The start of the Haunted Woods Trail at the Anne of Green Gables Heritage Center, PEI.

By mid-afternoon the rain threat had vanished and the sun was peeking through the clouds, so we decided to venture out for a bit, just the two of us, and headed to the Anne of Green Gables Heritage Center, just around the corner from our campground.  The Center is part of the Prince Edward Island National Park (Parks Canada), so we figured they would have park guides and trail maps, and they did!  We did not spend much time there as we planned to return tomorrow with Nancy and Paul.  We drove out to the Cavendish Beach area, again PEI-NP, just to see how to get there and then drove west for bit on Hwy 6 through Stanley Bridge before turning around and returning to camp.

While meal preparations were underway,  I hooked up our waste tank discharge hose to complete our 3-way services connections.  I then got out the mini grease gun and added some grease to the two pivots for the weight distribution (WD) bars of the Propride 3P hitch, which was a bit “creaky” on the drive yesterday.  I also used a spray lubricant on the yoke and the two WD jack swivel linkages.  Nothing else looked out of order on the hitch.

As long as I was working in this area, the motor cover on the tongue jack has a small bubble level on top secured with three small screws.  The bubble is not centered when the trailer is level, which I find annoying.  I thought the screws might allow it to be adjusted, but I needed a special screwdriver and did not want to dig one out of my toolbox.  Instead, I tried to adjust the entire cover, which is held with four screws, two on each side.  That sort of almost kind of worked.  Not that it matters, as the LevelMatePro+ works really well, but this would be convenient to get “close” to level without the use of additional technology.

Dinner tonight was vegan lasagna, prepared by co-chefs Linda and Nancy, and it was amazing.  We finished off an open bottle of un-oaked Chardonnay, which paired nicely.  We built a campfire before eating but did not light it until we were done.  The fire proved to be fussy, requiring constant fanning to get enough oxygen to make flames instead of smoke.  The fire pits here are just that, small (24”) metal rings completely buried in the ground, with no way to adequately draft.
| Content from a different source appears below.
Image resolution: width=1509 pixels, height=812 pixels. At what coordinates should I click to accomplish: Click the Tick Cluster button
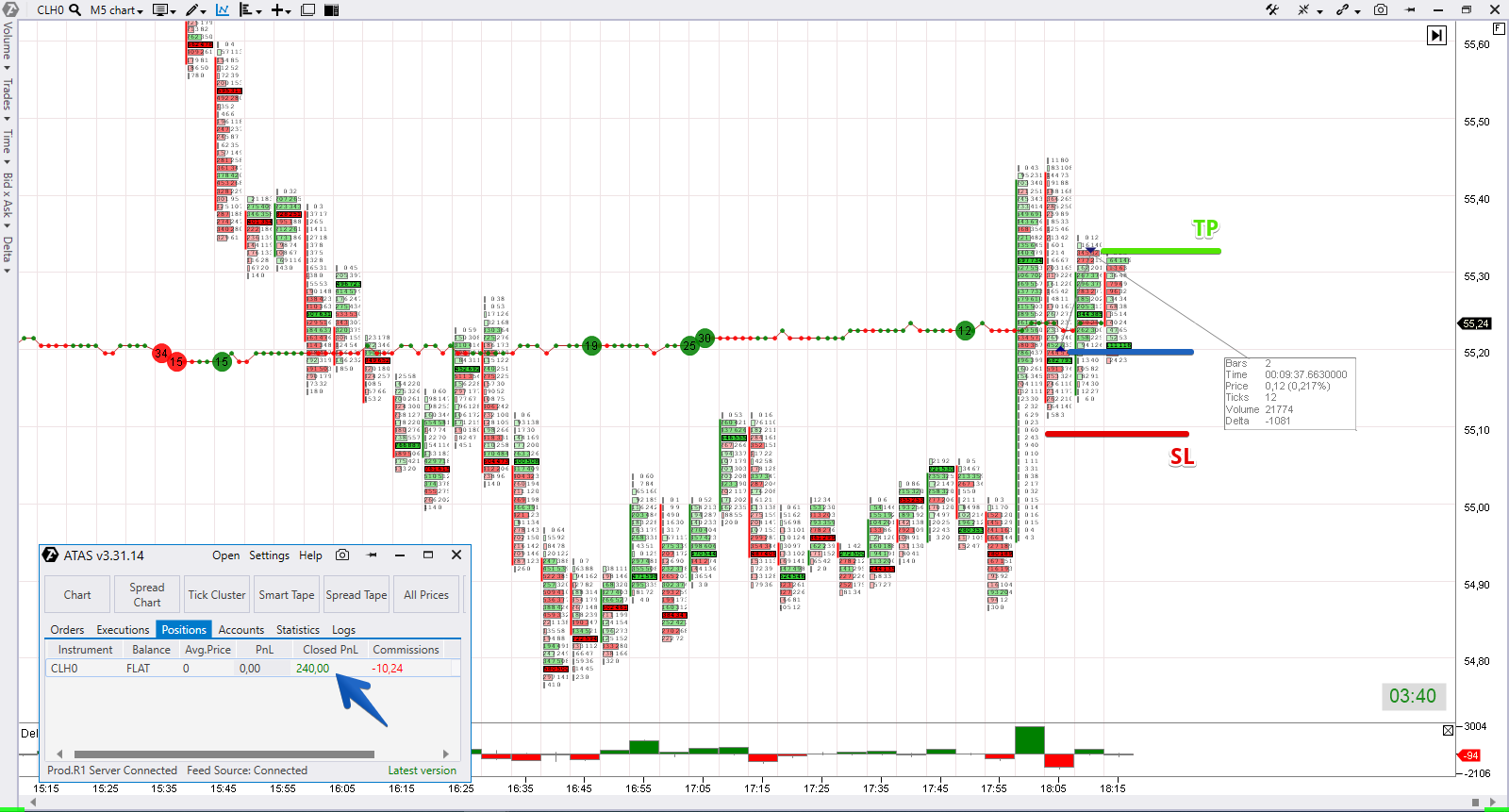(217, 595)
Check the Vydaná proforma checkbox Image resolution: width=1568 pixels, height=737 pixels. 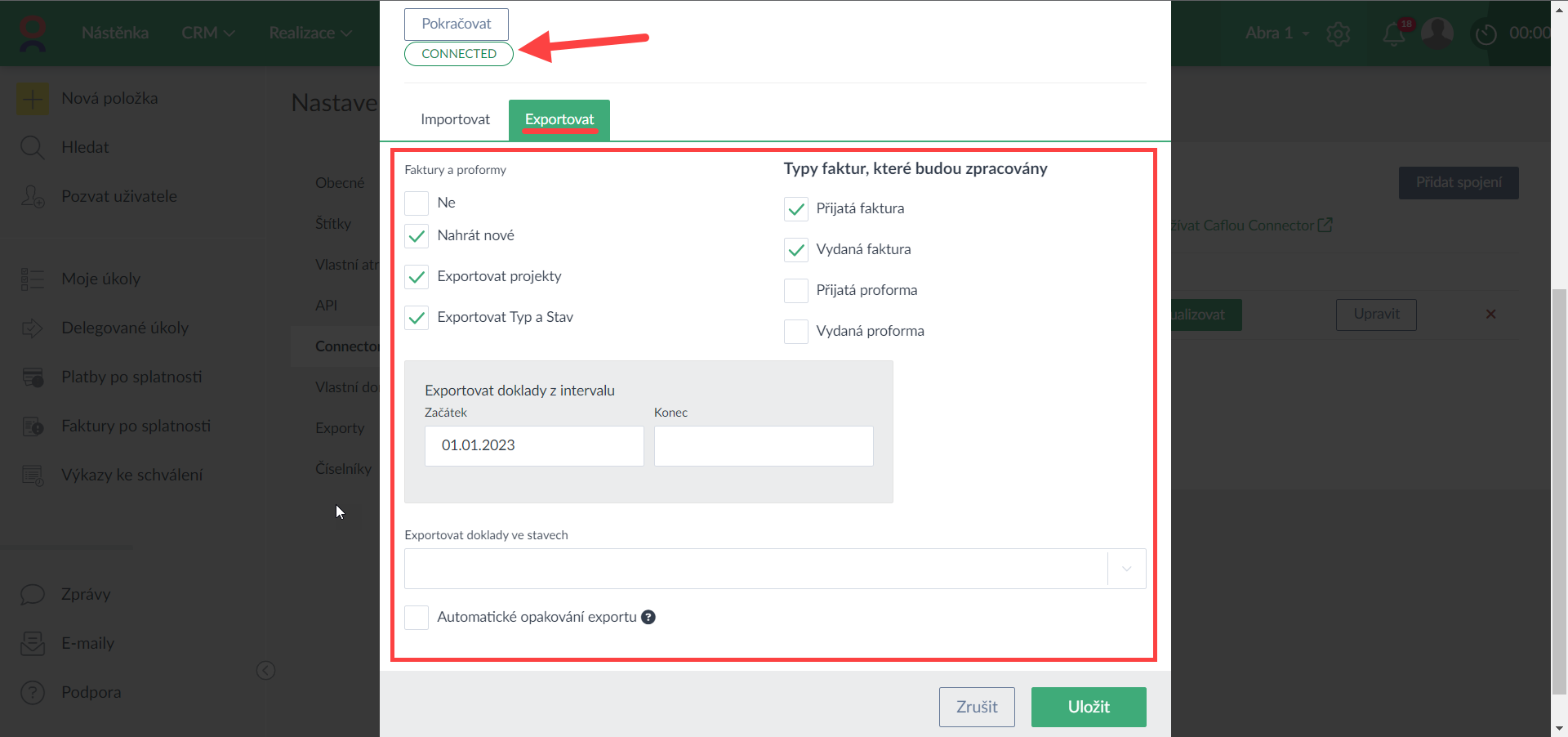[x=795, y=332]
While enjoying the fire several of us heard an occasional deep rumbling.  I eventually noticed some rather dramatic clouds to the northwest and Linda confirmed on radar that a thunderstorm cell was moving towards us from the Gulf of St. Lawrence.  I walked to the end of the campground to get clear of the trees and used her Pixel 6 phone to take a few photos.  When the first raindrops appeared, we took our camp chairs and headed back to our trailer.  Not long after the rain started for real, and eventually got very heavy for a while, with thunder and lightning.

Here are four of the photos of the storm clouds:

Storm clouds approaching Cavendish, PEI. Image created from three photos using MS Image Composite Editor (ICE).

Storm clouds approaching Cavendish KOA, PEI.







The same storm clouds. Strange weather laterly.









Storm clouds. “The beast” arrives, bringing thunder, lightning, and rain.